Zuckerberg’s Facebook account was not affected by the compromise. Presumably, he secures his account on his own service with something more secure than “dadada,” a password so simple it has baffled security experts who expected something a little more secure from the Facebook CEO. The password could have been hacked using brute force techniques in under 25 seconds. It is barely more secure than “abcdef.”
The hackers, called OurMine Team, sent a tweet from Zuckerberg’s account revealing they found his password in the LinkedIn dump and stating it was “dadada.” Zuckerberg’s Pinterest page received a new title, “Hacked by OurMine Team,” and an additional tweet, later deleted, claimed the hackers successfully infiltrated Zuckerberg’s Instagram account too.
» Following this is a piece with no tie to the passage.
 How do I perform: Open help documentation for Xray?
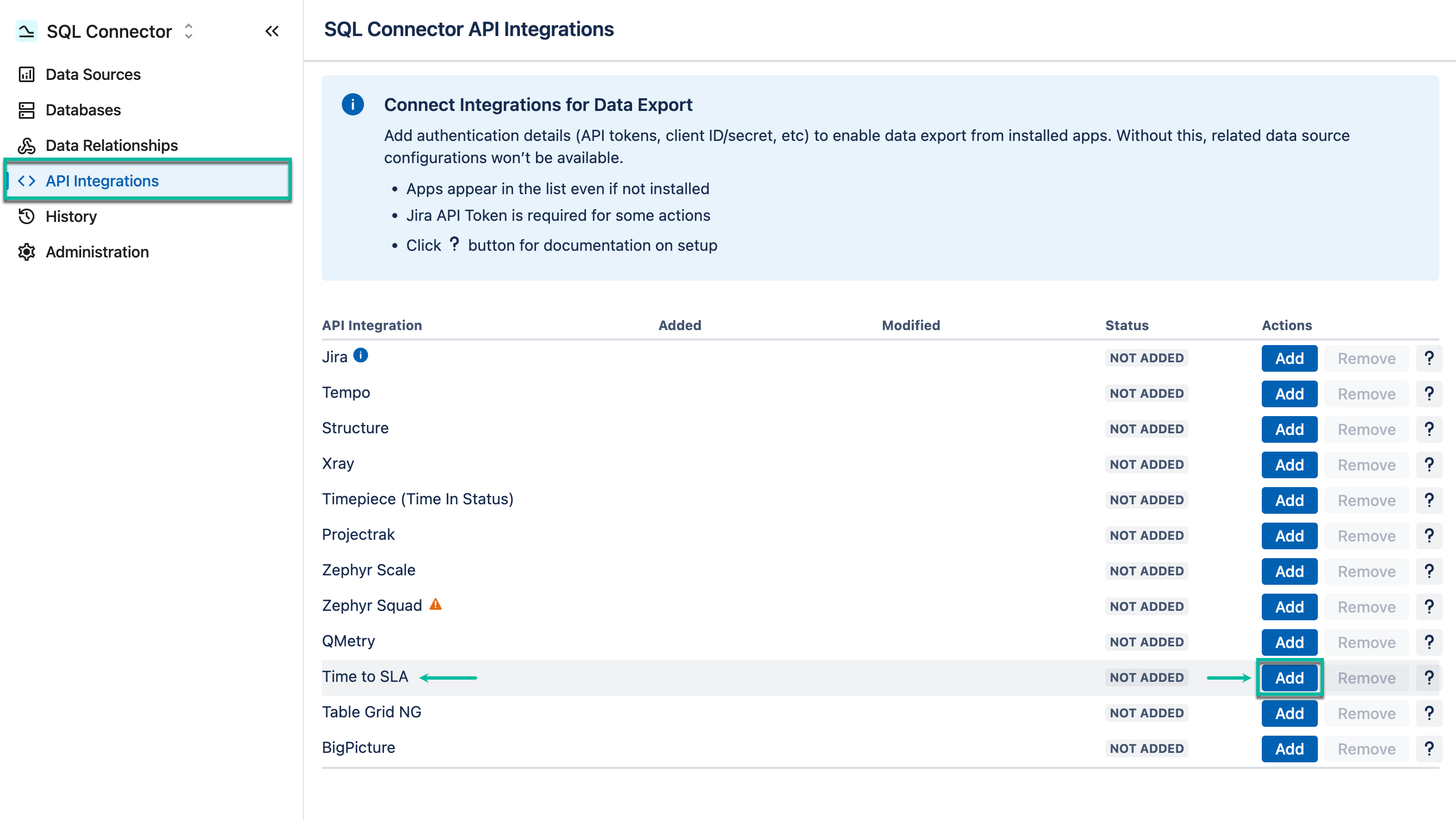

Zuckerberg has since reclaimed control of his Pinterest account and his Twitter profile has been suspended. Prior to the attack, it had been dormant since 2012. Zuckerberg has evidently abstained from posting on the rival social network.
Zuckerberg’s case has been held up by the security industry as an example of the weaknesses of the current username and password model. Despite all the warnings against it, the Facebook founder appears to have used the same hopelessly insecure password across at least three different services.
“Reports that Facebook founder Mark Zuckerberg’s social media accounts have been hacked should concern us all,” said Richard Parris, chief executive at digital identity firm Intercede to The Register. “If Mr Social Media’s accounts can be compromised, with all of the knowledge and resources he and his team have available, we should all be taking notice. In fact, we should all be very angry – the vast majority of the recently reported account compromises appear to relate to leaked usernames and passwords.”
To ensure your passwords are secure, you should include a mixture of uppercase and lowercase characters, symbols and numbers. Passwords should be at least eight characters long but ideally ten or more. A unique password should be assigned to each service you use, protecting you from issues like Zuckerberg has faced.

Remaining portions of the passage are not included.